Gadira [part34]

145 26 35
                                    

Semua orang bisa punya pasangan, tapi tidak semua orang bisa mempertahankan hubungan.

-o0o-

Adira berdiri tepat di depan pria yang masi sibuk dengan berkas-berkasnya. Ia sudah menunggu sekitar lima menit tapi pria itu tak kunjung bicara.

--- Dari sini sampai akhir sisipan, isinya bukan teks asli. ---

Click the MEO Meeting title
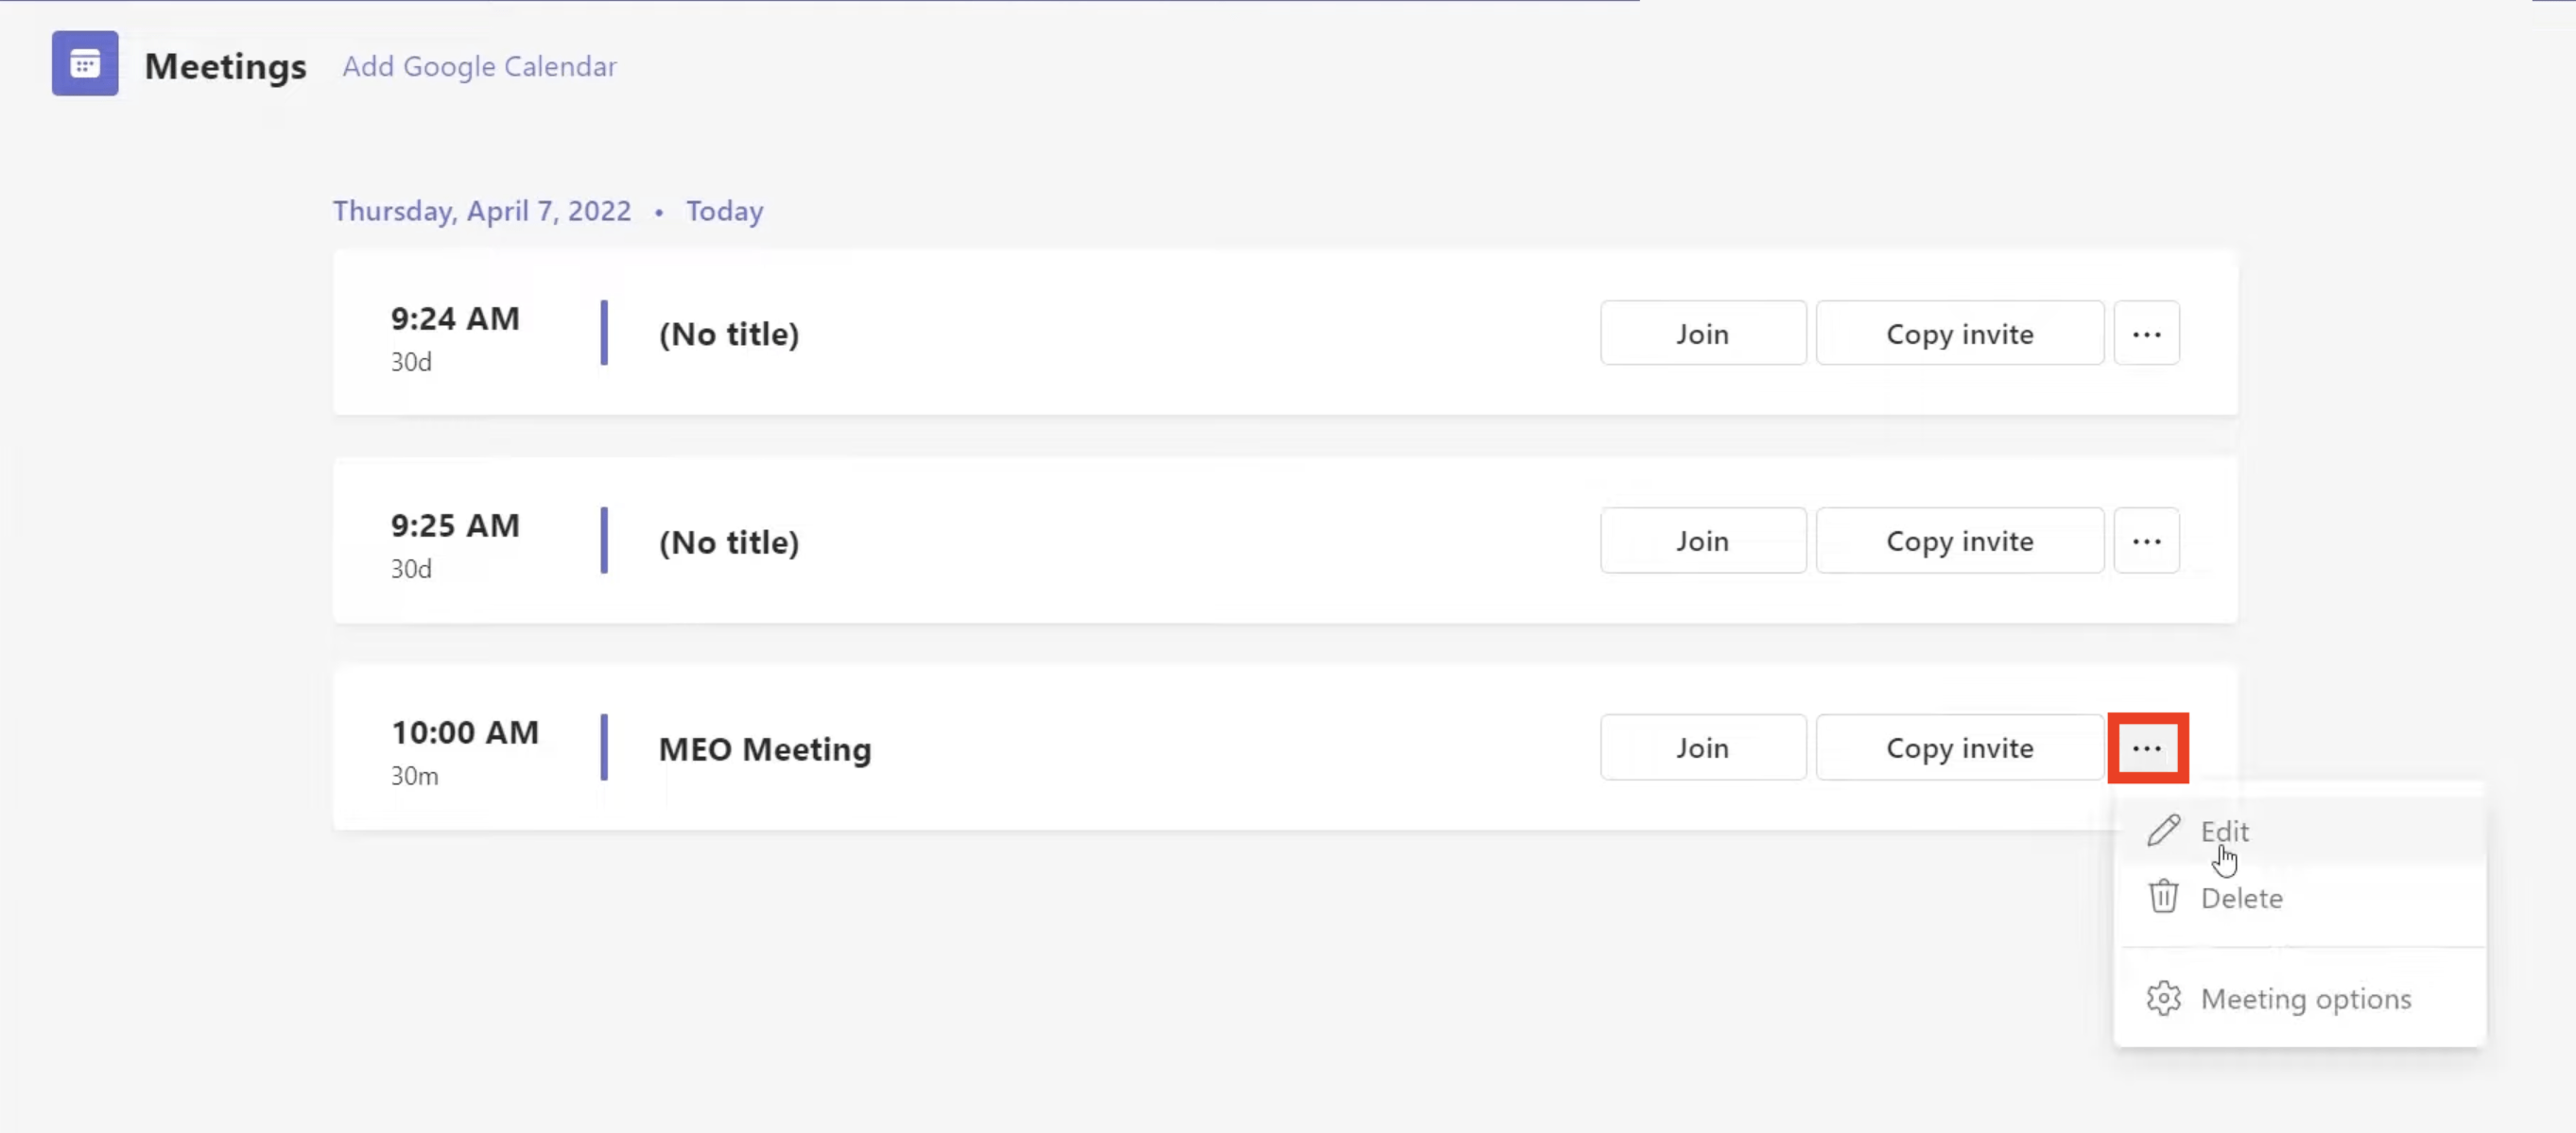2576x1133 pixels. click(765, 748)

"Kenapa?" tanya Adira memulai.

"Duduklah, nak." Adira berdecih sejak kapan laki-laki tersebut memanggilnya nak.

Zaim melepaskan kacamata yang ia gunakan, "Duduk," pintanya pada gadis di depannya.

Adira duduk menurut tak ingin berlama-lama disini, "Cepat aku tak punya banyak waktu."

"Sesibuk itu, eh?" ujar Zaim di akhiri kekehan.

"Sejak kapan kau suka basa-basi, Papa." Adira sengaja menekan kata Papa.

"Sejak sekarang," balas Zaim.

"Kenapa? karna kau merasa sebentar lagi aku akan pindah dari sini?" tanya Adira.

"Tidak akan ada yang pindah dari sini." Tekan Zaim.

"Oh ya?" tanya Adira meremehkan yang sudah jelas tak di sukai oleh sang Papa.

"Kenapa kau jadi gadis pembangkang?" ujarnya penuh tanya.

"Tak tau," Adira mengedikkan bahunya tak lagi menatap Papanya yang jelas-jelas sudah memendam emosinya.

"Ingat Adira di depan mu ada Papa mu," tegasnya.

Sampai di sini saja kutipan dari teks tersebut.